Starring Nicole Kidman (continuing her risk-taking choices that include recent "The Paperboy" and "Rabbit Hole"), the horror thriller was launched in the Premiere section at Sundance. The first from that group to be released theatrically, it is performing (accounting for different theater counts) a bit below the level of two earlier Searchlight films -- "Cedar Rapids" and "Win Win" -- that also had a similar Park City presentation on their way to $6.8 and $10.1 million ultimate takes.

After their modest (but disappointing compared to expectations) take from "Hitchcock," Searchlight is pushing this as the sort of intricate creepy thriller specialized in by the master. Whether younger upscale audiences will take to this remains to be seen beyond this initial positive opening, but Searchlight deserves credit for getting this initial sampling with one of their lesser critically-supported efforts.

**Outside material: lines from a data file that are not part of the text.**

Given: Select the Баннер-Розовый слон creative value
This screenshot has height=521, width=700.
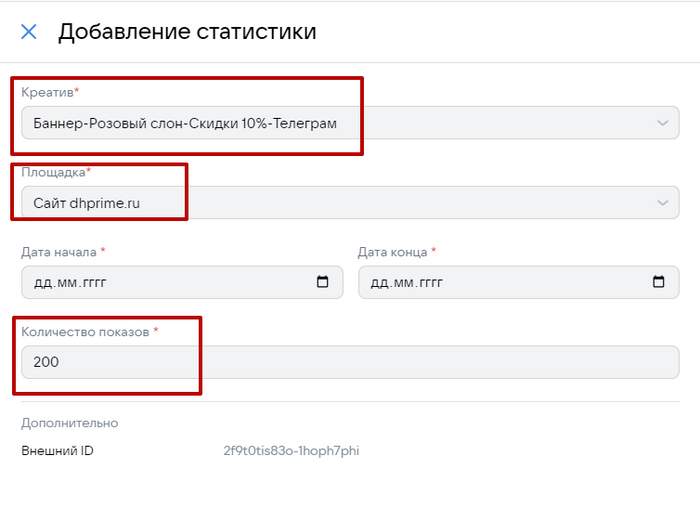Looking at the screenshot, I should pos(185,123).
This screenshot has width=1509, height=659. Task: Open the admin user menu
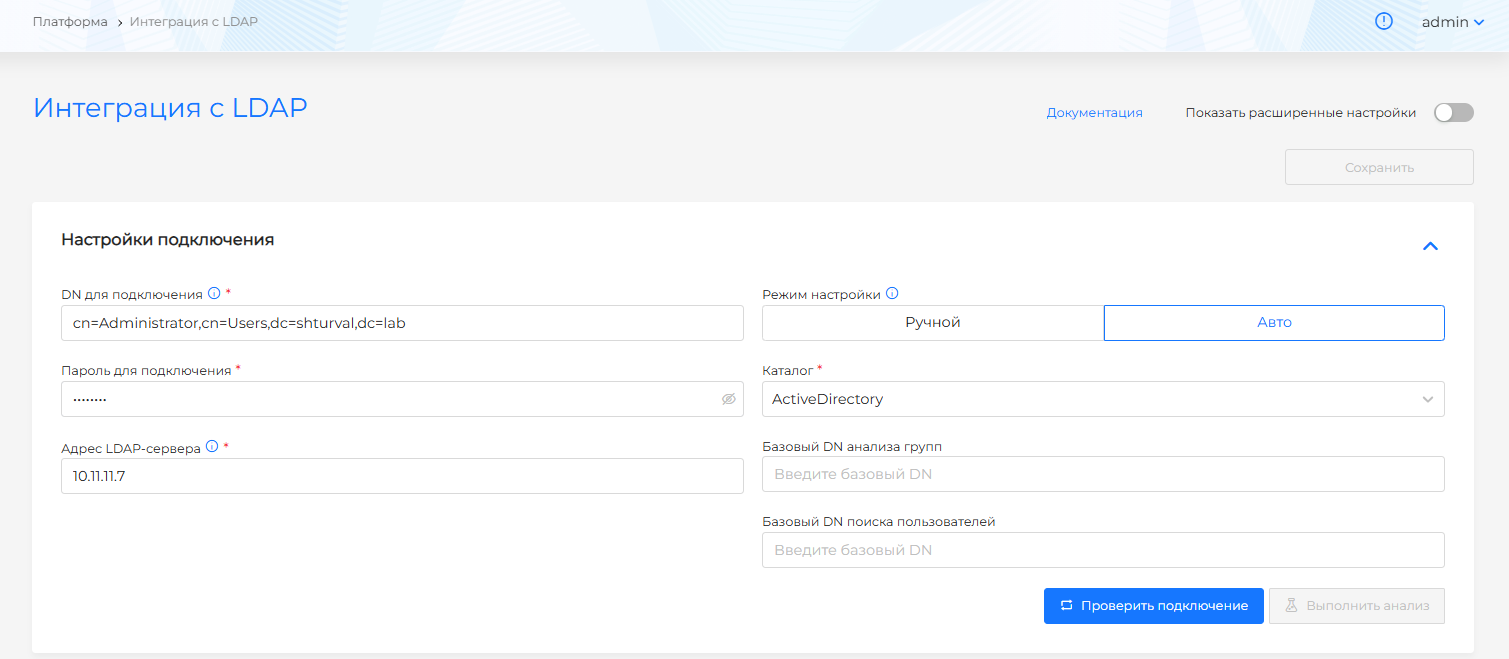tap(1452, 22)
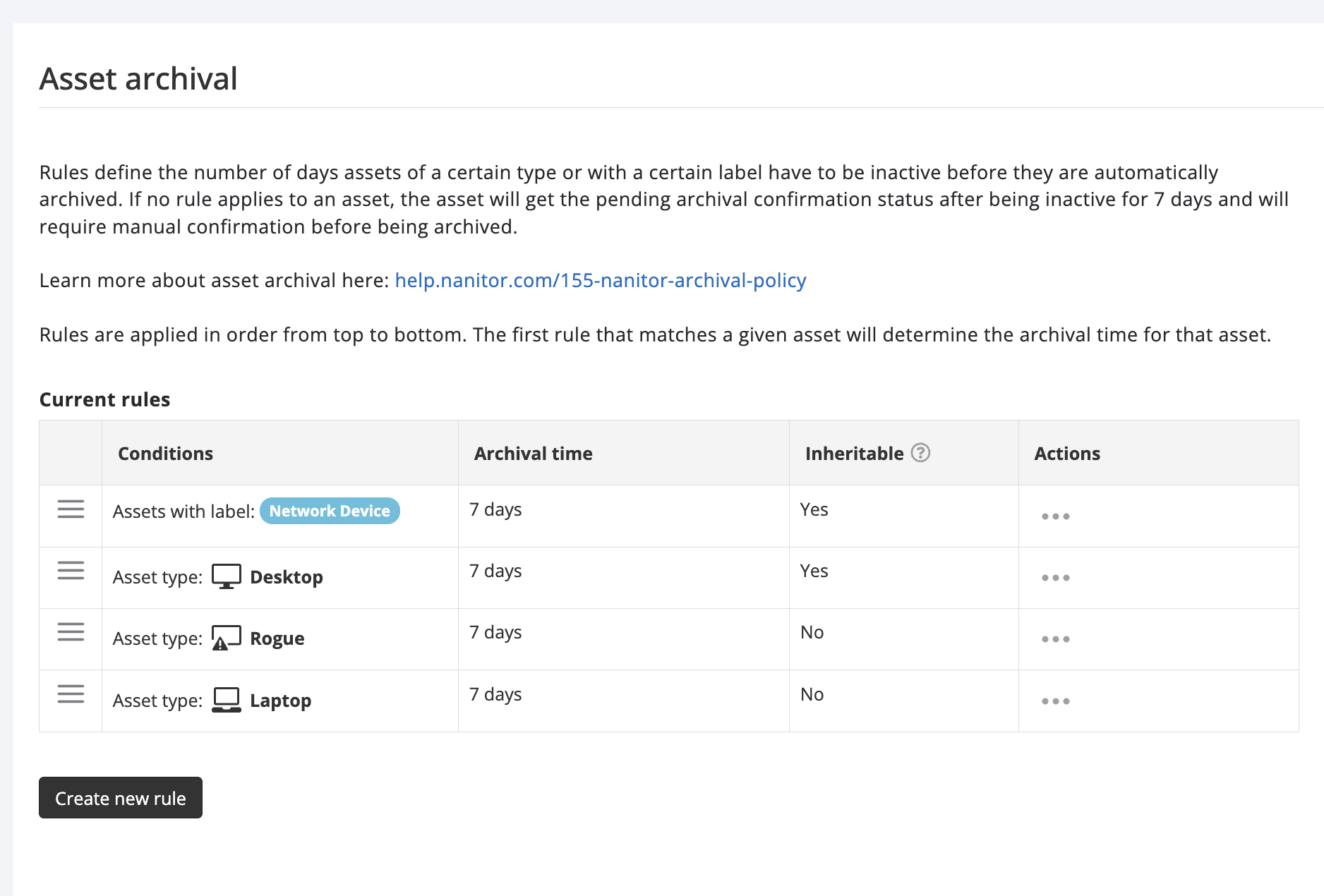Viewport: 1324px width, 896px height.
Task: Show the Laptop rule actions menu
Action: (1055, 701)
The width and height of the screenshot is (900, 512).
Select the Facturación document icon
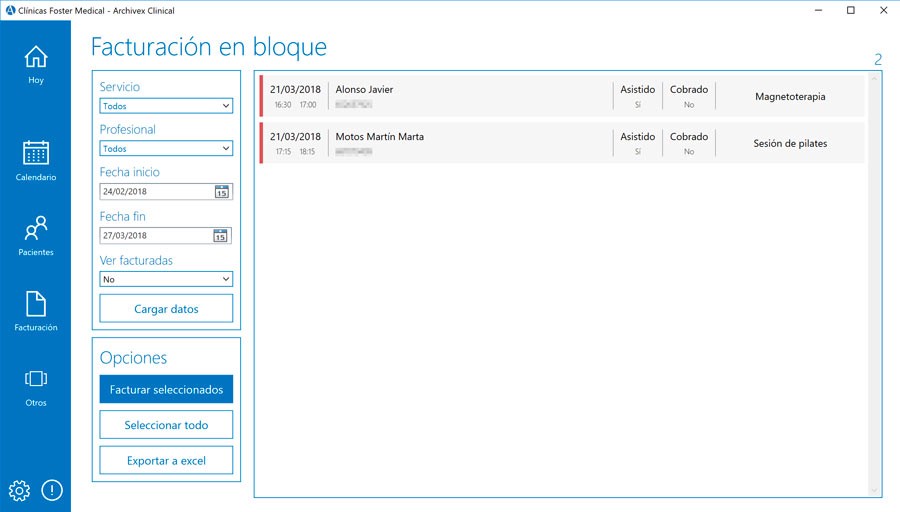coord(35,304)
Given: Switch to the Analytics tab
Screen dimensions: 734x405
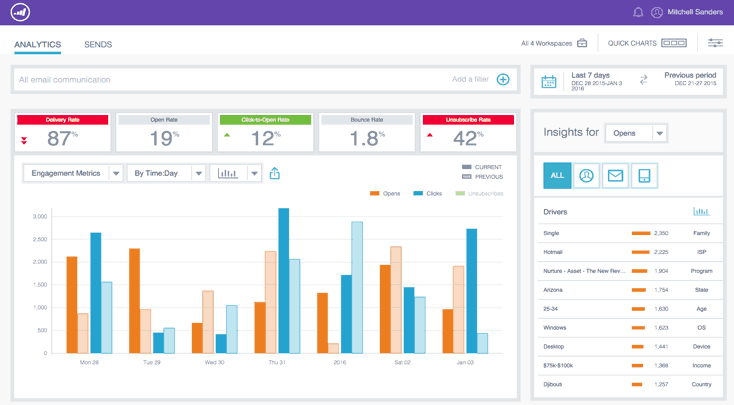Looking at the screenshot, I should (x=37, y=44).
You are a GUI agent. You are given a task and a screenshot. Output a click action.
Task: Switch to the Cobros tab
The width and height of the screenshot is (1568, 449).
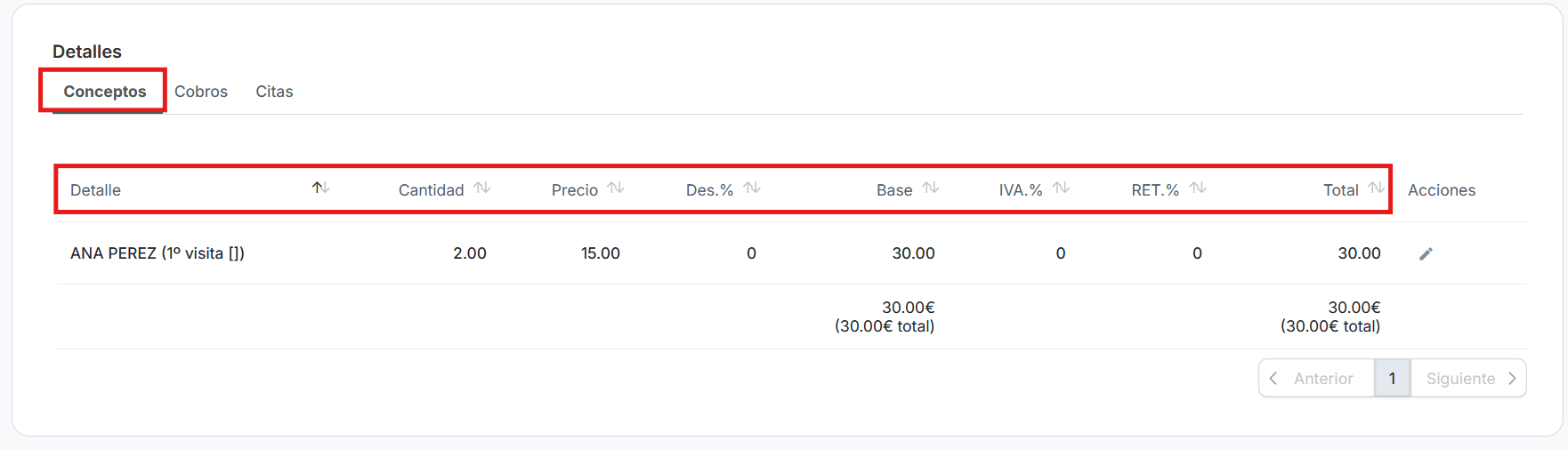tap(201, 92)
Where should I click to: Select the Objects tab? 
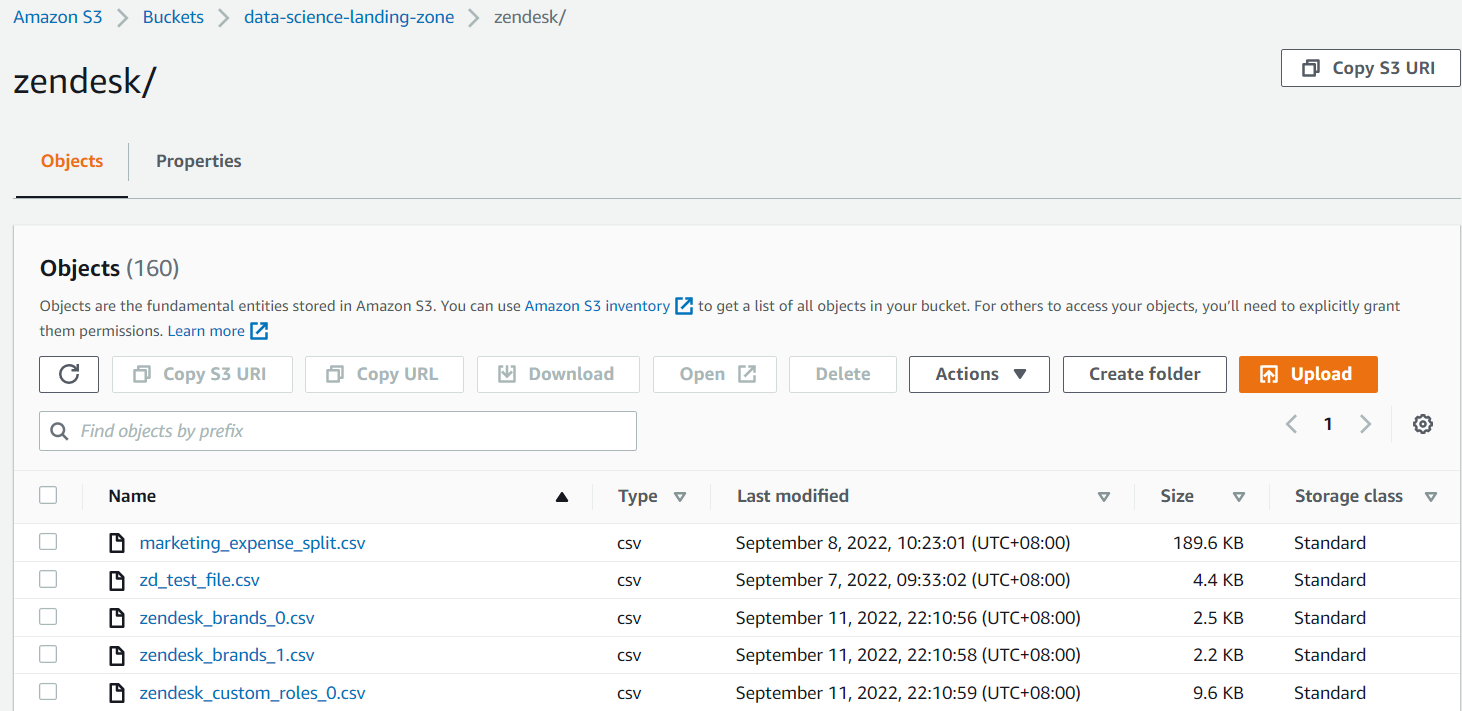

What comes next: After modest expansions in its current cities, this will roll out wider by mid-month. Whether this deserves a multi-hundred theater break with the extra marketing expense that requires remains to be seen.

"A Place at the Table" (Magnolia) - Metacritic score: 68; Festivals include: Sundance 2012, Toronto Hot Docs 2012; also available on Video on Demand

$84,000 in 35 theaters; PSA: $2,400

With significant participation from Magnolia's sister company Landmark Theatres, this hunger-in-America documentary opened across the country both on screen and at home. The result from the former was modest, though not bad with its VOD availability. With this exposure, it received decent or better reviews in most cities, elevating public awareness above what many similar films have most weeks with their parallel release.

In the pre-VOD world Magnolia had a significant success with the similar "Food, Inc." in 2009, ending up with a gross over $4 million. This has no chance for similar theatrical success due to its home viewing, but this could easily surpass total viewership from the combined platforms.